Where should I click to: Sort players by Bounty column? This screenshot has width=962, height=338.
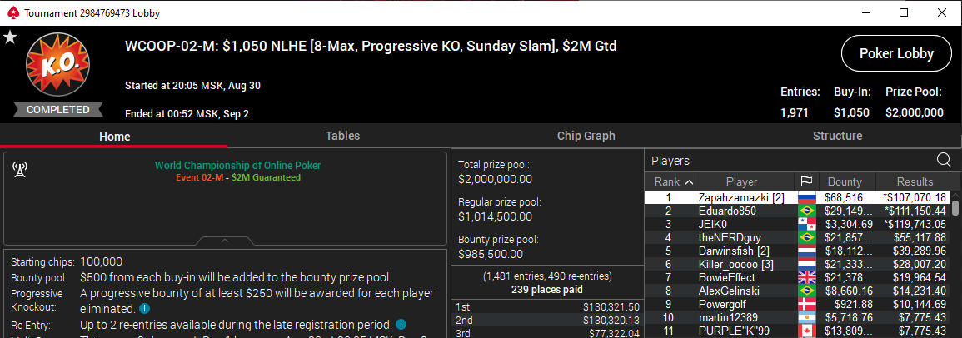click(845, 181)
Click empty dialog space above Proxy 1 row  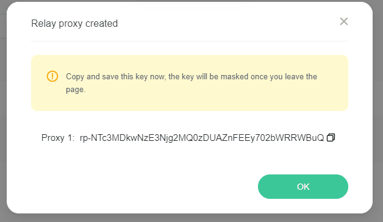(x=190, y=121)
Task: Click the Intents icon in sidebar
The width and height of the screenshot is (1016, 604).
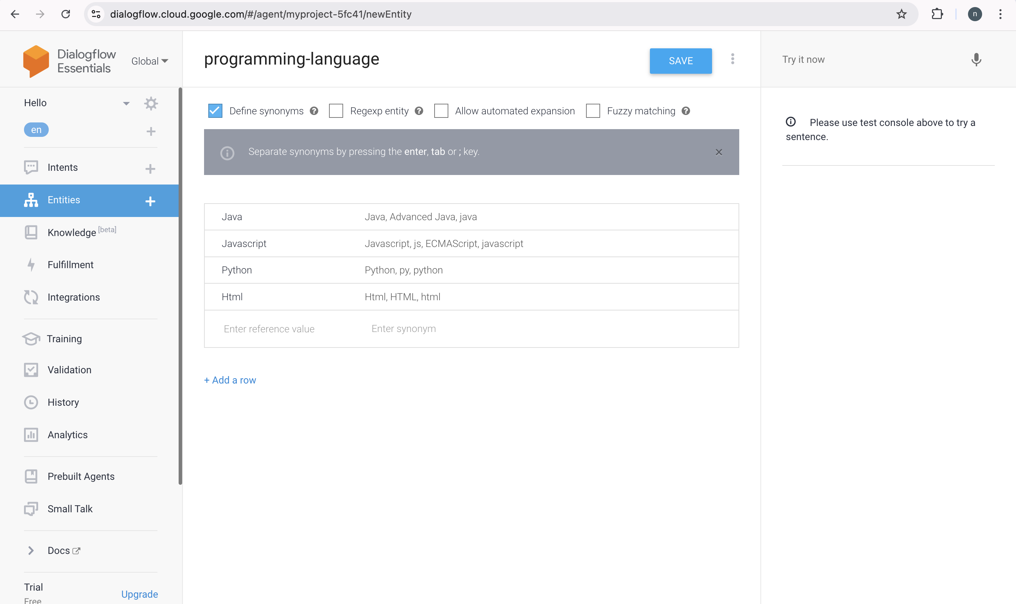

* * *

**Your assignment**
All lines from the one containing "Task: Click the Intents icon in sidebar" through the end of the data are to be written out exactly, with nothing added; skip the pictures.

**Answer area**
Task: Click the Intents icon in sidebar
The width and height of the screenshot is (1016, 604).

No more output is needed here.